Abel Martínez: “Es momento de poner más blindaje y controles a los partidos”

El alcalde de Santiago reiteró su rechazo a la presencia masiva de haitianos sin documentación en todo el país y aseguró que se está llegando a un punto de inflexión que coloca a la República Dominicana en una condición precaria en áreas como la salud, la seguridad y eficiencia de los servicios.

Dijo que siempre ha dicho que sean bienvenidos los extranjeros de cualquier nacionalidad que vienen al país de manera legal, sin violentar nuestras normas y ojalá que haya muchos que estén integrados a la vida productiva nacional, pero de manera legal.

Sin embargo, dijo que en el caso de los haitianos hay que hacer una distinción porque en el país hay más de un millón y medio de esos nacionales que viven en todos los municipios y provincias del país de manera ilegal.

“Eso provoca que nos revisemos en lo que tiene que ver con nuestra soberanía, con nuestra identidad, eso provoca que los niveles de inseguridad que está viviendo el país se vean afectados por ese descontrol migratorio que existe”.

Expresó que el sistema de salud dominicano colapsa porque en los hospitales públicos de cada 10 parturientas que son atendidas, hay siete de nacionalidad haitiana que no tienen documentos que digan de dónde viene ni cómo se llama.

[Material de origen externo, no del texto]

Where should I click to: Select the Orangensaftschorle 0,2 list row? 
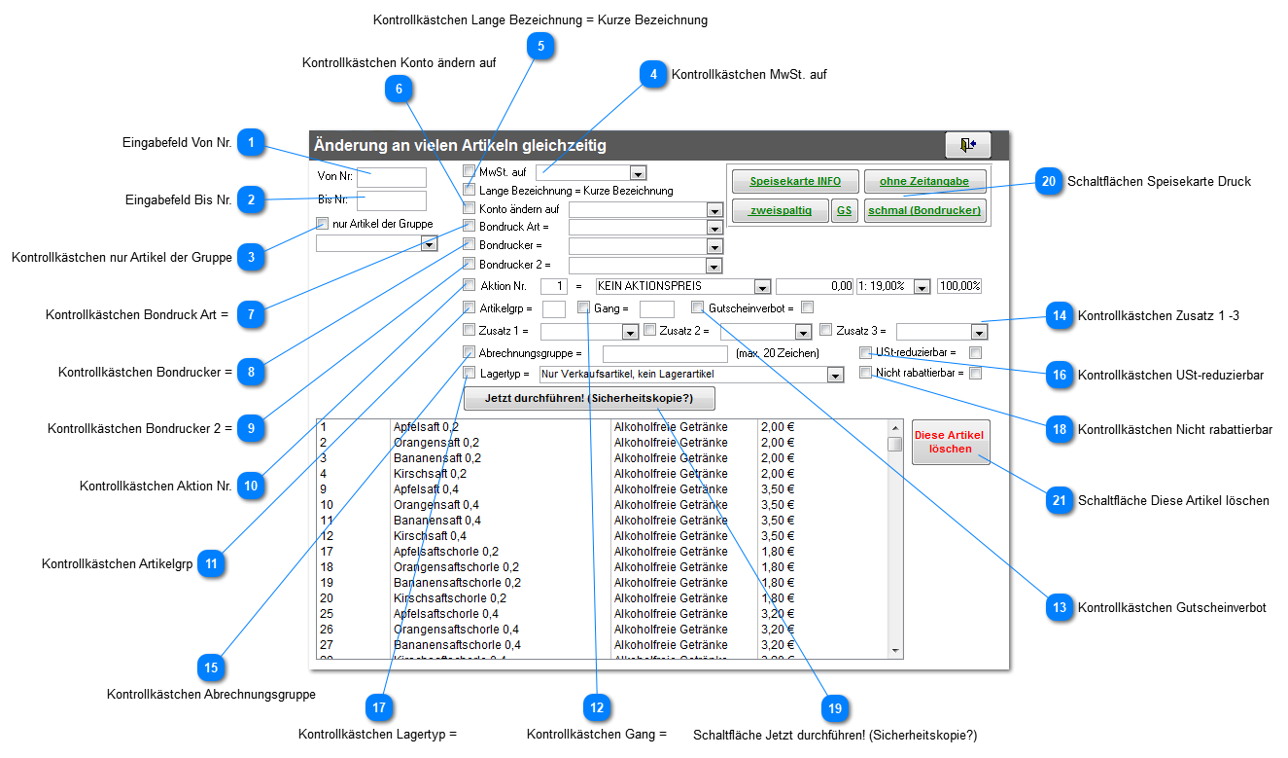[455, 566]
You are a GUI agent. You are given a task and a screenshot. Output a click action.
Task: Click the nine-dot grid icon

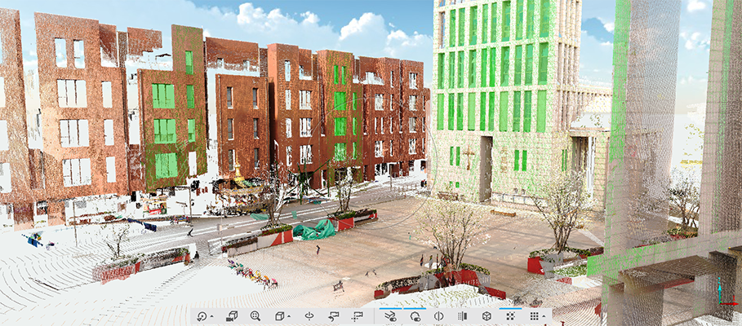534,316
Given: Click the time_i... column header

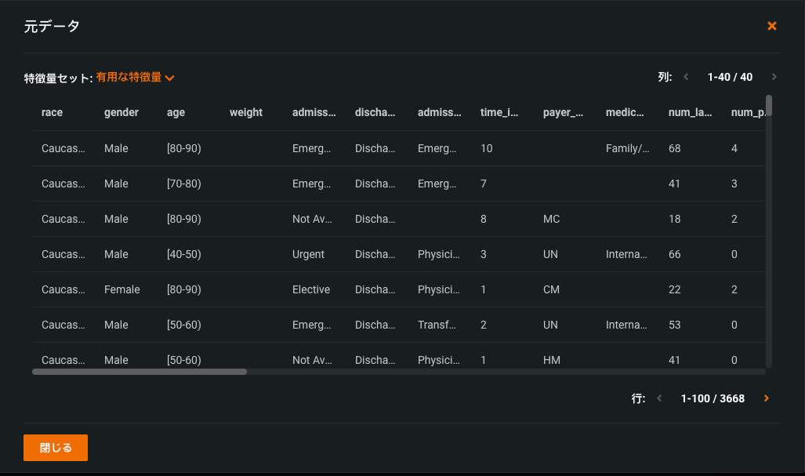Looking at the screenshot, I should [x=499, y=113].
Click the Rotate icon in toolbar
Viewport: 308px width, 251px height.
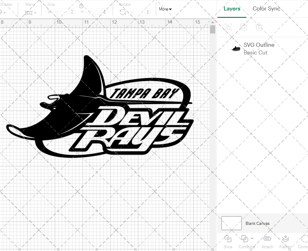click(123, 12)
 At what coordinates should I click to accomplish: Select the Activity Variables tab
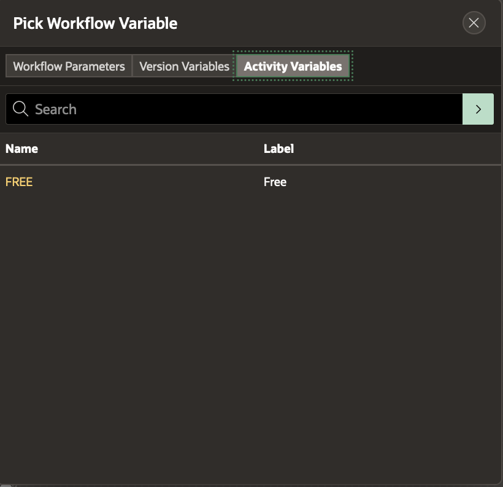pyautogui.click(x=293, y=66)
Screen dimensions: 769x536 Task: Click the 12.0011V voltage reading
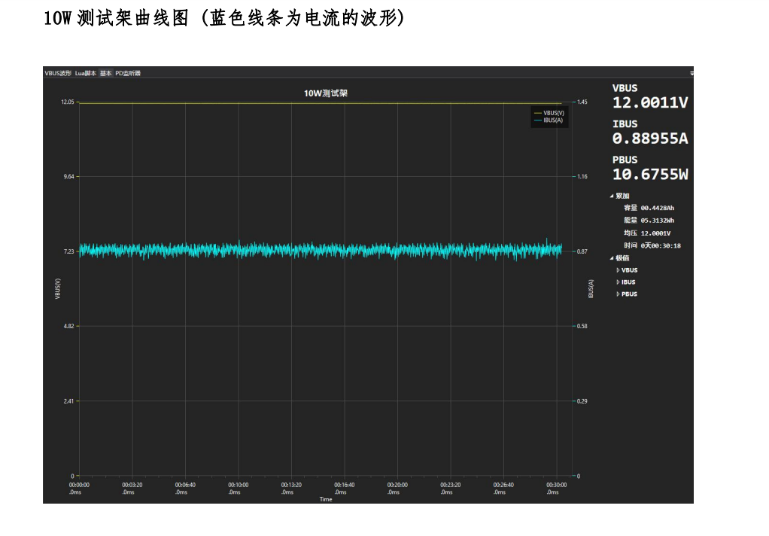(649, 103)
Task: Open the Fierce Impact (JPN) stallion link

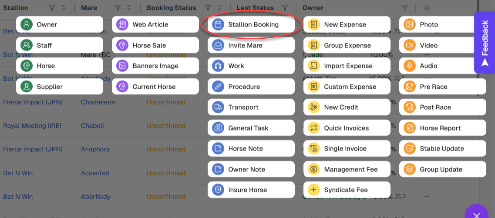Action: pyautogui.click(x=30, y=102)
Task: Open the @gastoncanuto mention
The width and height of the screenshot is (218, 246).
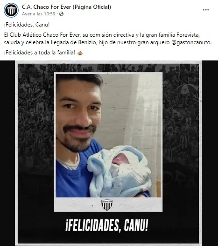Action: pos(191,42)
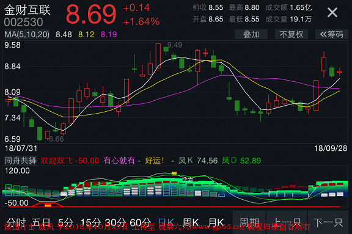Click the 叠加 overlay button
352x234 pixels.
pyautogui.click(x=251, y=34)
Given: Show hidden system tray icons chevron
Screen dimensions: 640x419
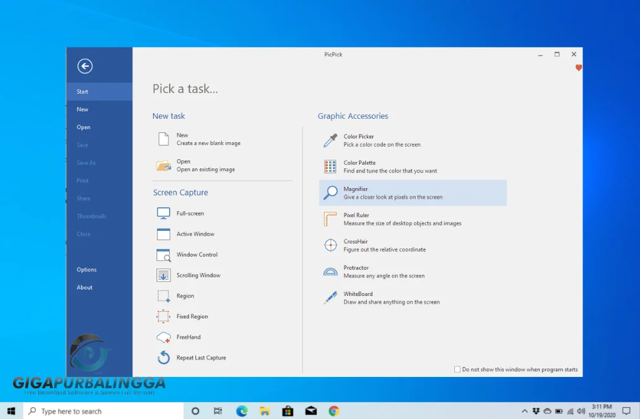Looking at the screenshot, I should (525, 411).
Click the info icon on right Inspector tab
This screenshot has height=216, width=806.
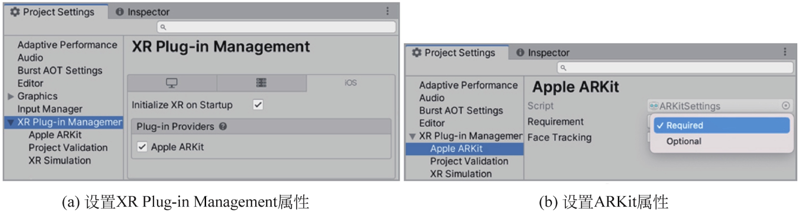(520, 52)

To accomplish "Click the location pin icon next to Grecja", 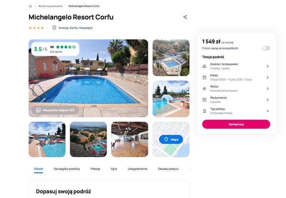I will [54, 28].
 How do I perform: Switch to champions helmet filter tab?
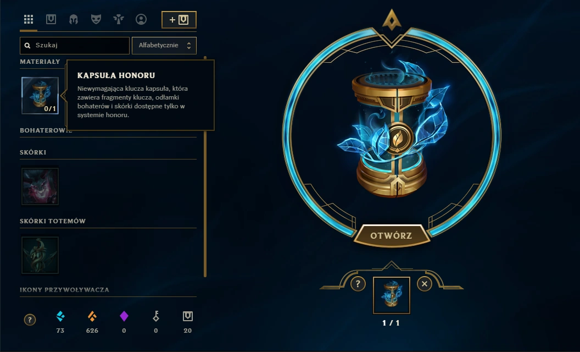tap(74, 19)
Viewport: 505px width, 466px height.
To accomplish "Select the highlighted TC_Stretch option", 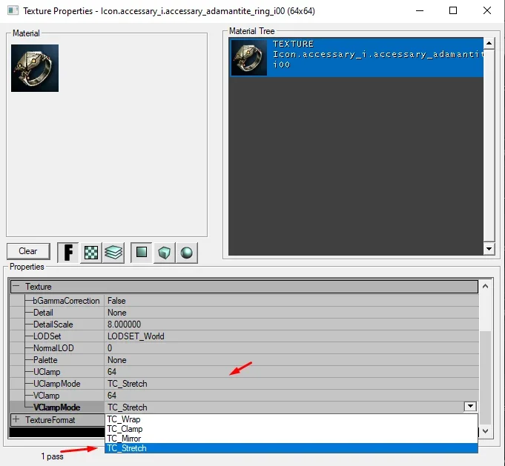I will [x=127, y=448].
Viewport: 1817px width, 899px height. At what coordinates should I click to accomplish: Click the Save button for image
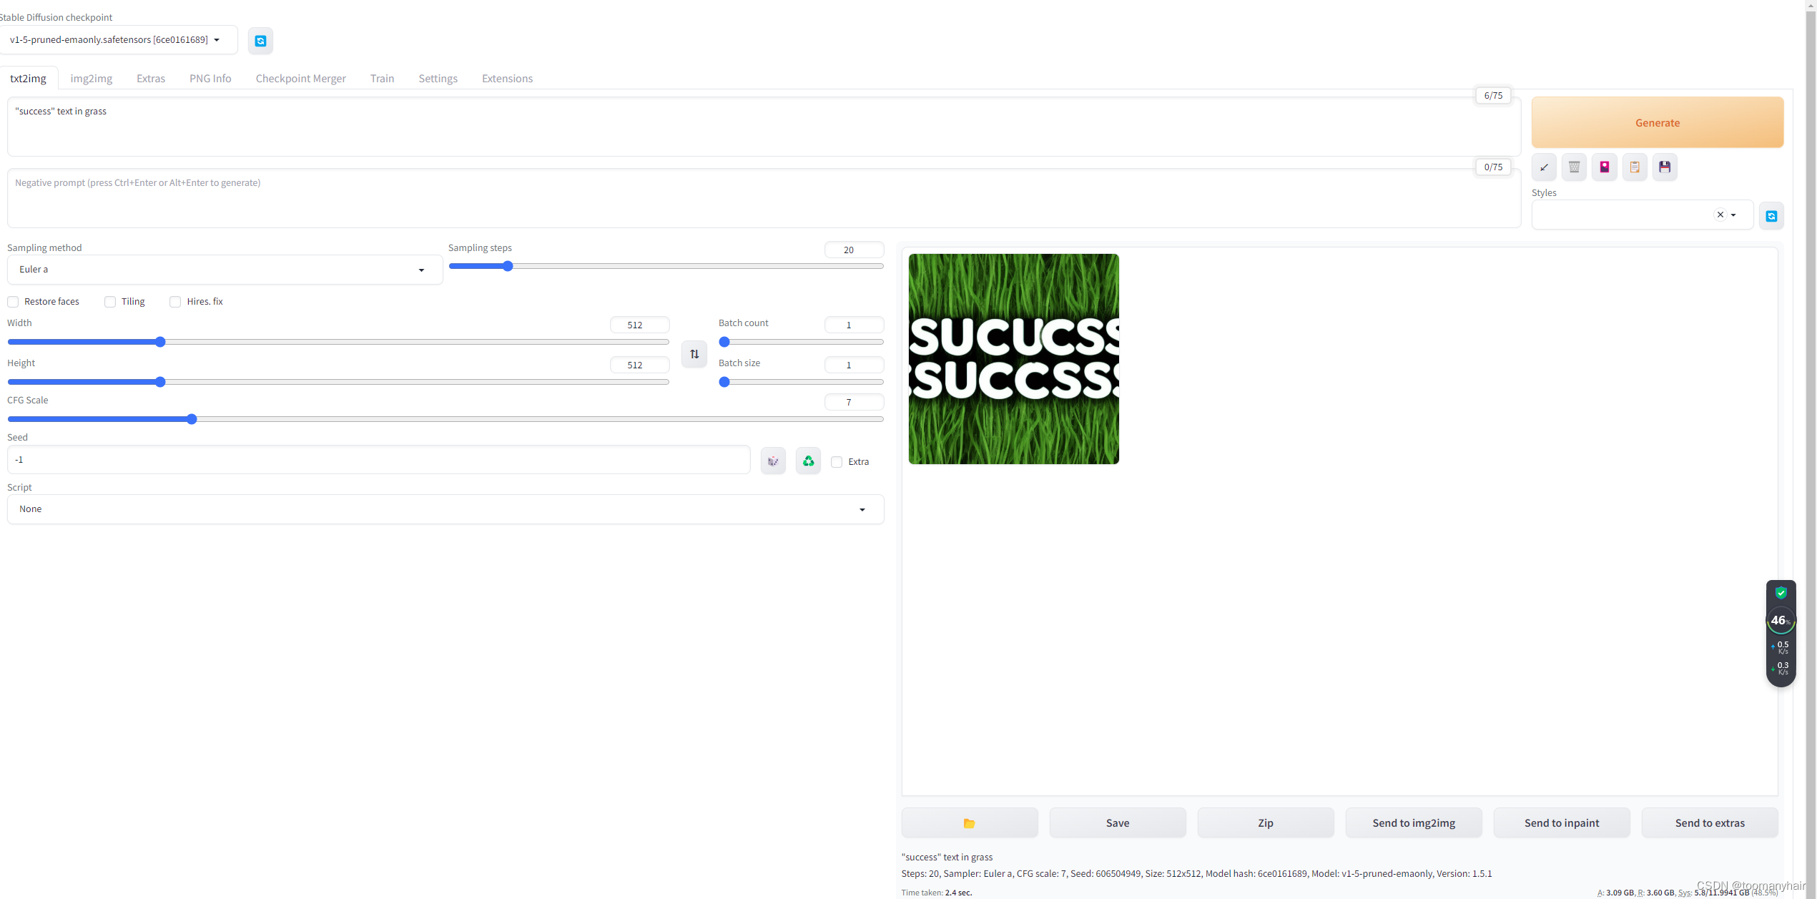(x=1117, y=822)
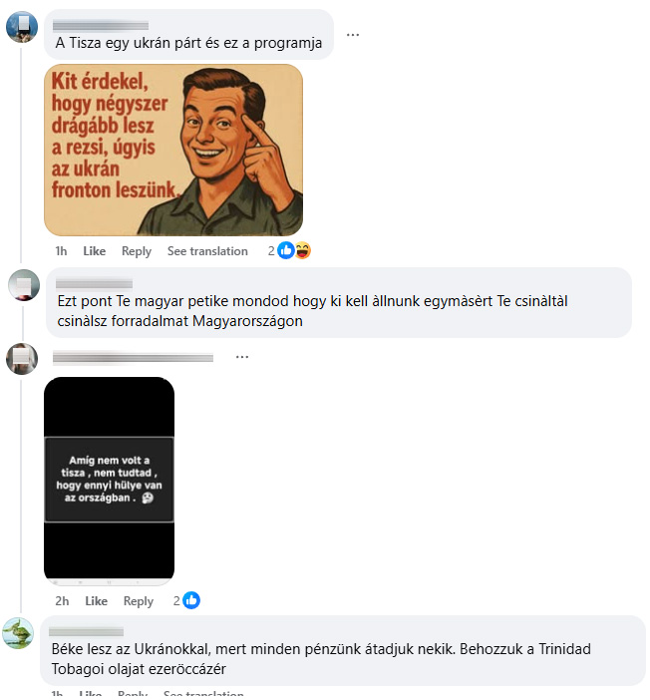The image size is (650, 700).
Task: Open the three-dot menu beside the black image comment
Action: [x=242, y=357]
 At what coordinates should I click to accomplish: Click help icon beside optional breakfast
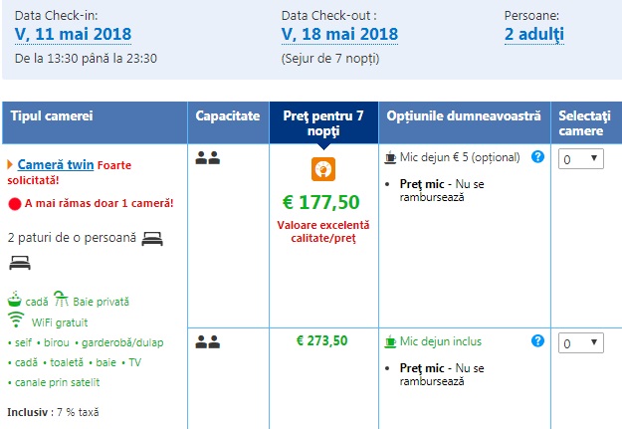pos(537,157)
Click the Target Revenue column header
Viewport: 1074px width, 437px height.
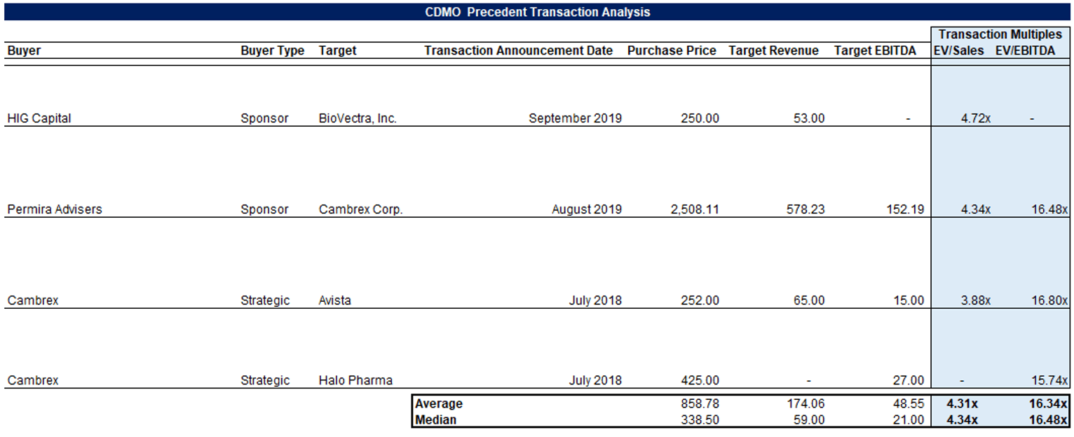coord(773,50)
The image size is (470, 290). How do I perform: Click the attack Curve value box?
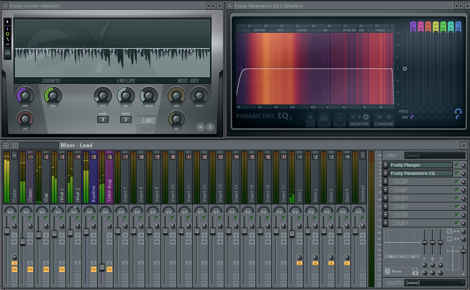[103, 120]
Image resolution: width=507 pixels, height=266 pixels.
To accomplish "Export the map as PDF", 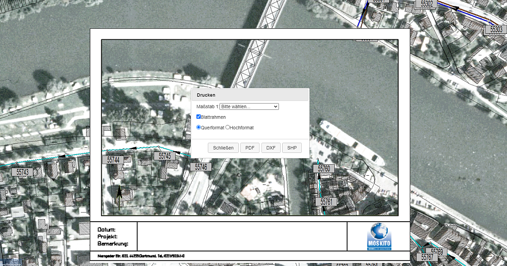I will pos(250,148).
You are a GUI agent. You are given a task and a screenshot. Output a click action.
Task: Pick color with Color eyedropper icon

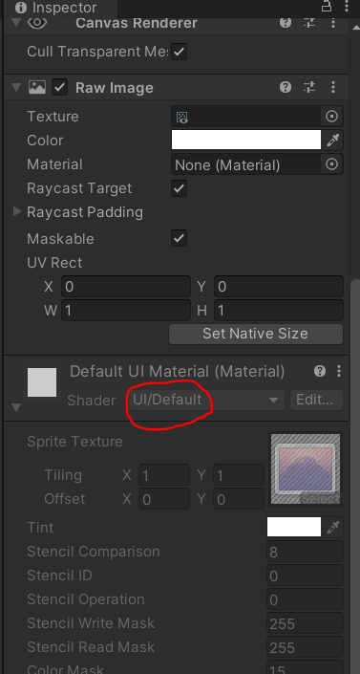click(x=333, y=141)
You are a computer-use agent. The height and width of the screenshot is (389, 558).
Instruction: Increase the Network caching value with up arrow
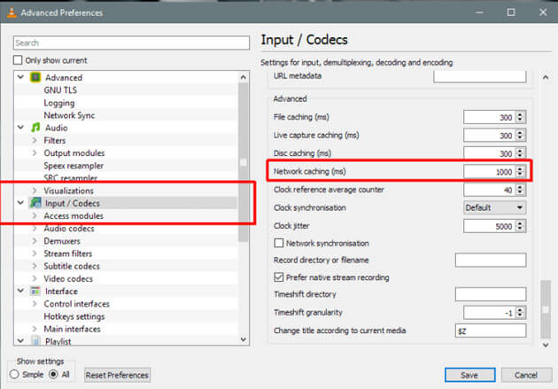(520, 166)
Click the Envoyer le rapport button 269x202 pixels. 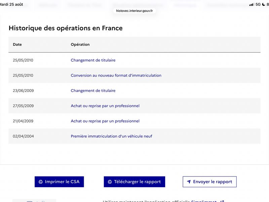click(209, 182)
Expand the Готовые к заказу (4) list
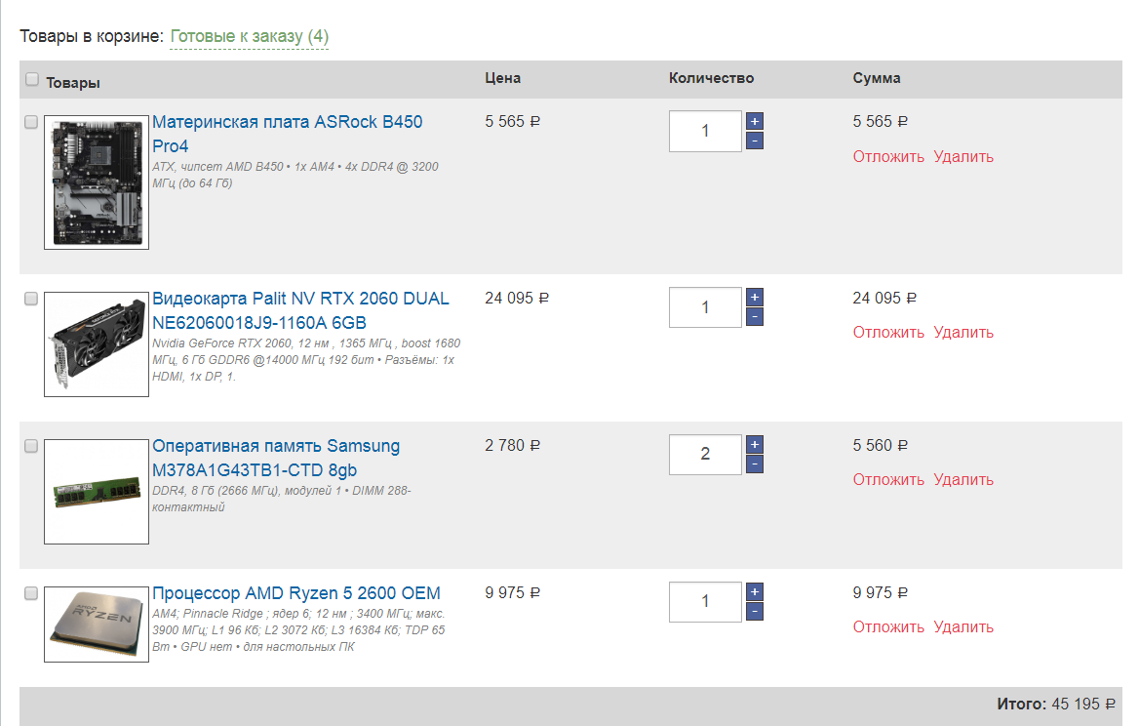Screen dimensions: 1139x726 [249, 37]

“Decenas de miles de ilegales haitianos viven en la ribera de nuestros ríos, de nuestras cañadas que están depredando nuestros bosques, que cometen crímenes, al igual que los cometen otros nacionales extranjeros o domícanos, con la diferencia de que cuando es haitiano no hay una identificación y por lo tanto el combate de la criminalidad y de la delincuencia es nula con respecto a los ilegales haitiano. Esto crea además que los servicios públicos tengan que escasearse”.

Sostuvo que los haitianos que viven en las riberas de los ríos y de las cañadas no pagan agua potable, energía eléctrica ni basura y que hacen sus necesidades fisiológicas y las lanzan a las cañadas y los ríos como ocurre en Santiago y gran parte del país.

Afirmó que a su juicio todo haitiano que esté ilegal debe ser deportado, respetando su dignidad y los convenios internacionales y los que quieran acogerse a las normas que aprovechen las oportunidades que les ha dado el Estado dominicano como ha pasado con el Plan Nacional de regularización.

“Nosotros le tenemos, incluso, aprecio a los haitianos porque nos cuidan nuestros apartamentos, las fincas de los dominicanos las trabajan, las construcciones son ellos, le damos oportunidad. De lo que estamos hablando es que vamos a hacerlo sin violentar nuestra Constitución y aplicando nuestras normativas, nuestra ley de migración. Eso es lo que estamos pidiendo y lo que debemos hacer, no aguantamos más”.

Con respecto a la verja que construye el Gobierno en la línea fronteriza, Abel Martínez dijo que eso no resuelve la entrada ilegal de los haitianos a territorio dominicano porque no se trata solo de un tema físico.

Sostuvo que se trata de un muro desde el punto de vista legal, que también exista vigilancia tecnológica, moderna. Se preguntó de qué sirve la construcción de un muro si ya en el territorio dominicano hay, mal contados, más de un millón y medio de haitianos indocumentados.

“Vamos a sacarlos primero, los que están de manera ilegal y a los que no quieran regularizarse. A quien quieran cumplir con nuestras leyes, hay que darles la oportunidad como se ha hecho que se ha gastado dinero y no lo han aprovechado porque no les interesa tener un estatus legal”.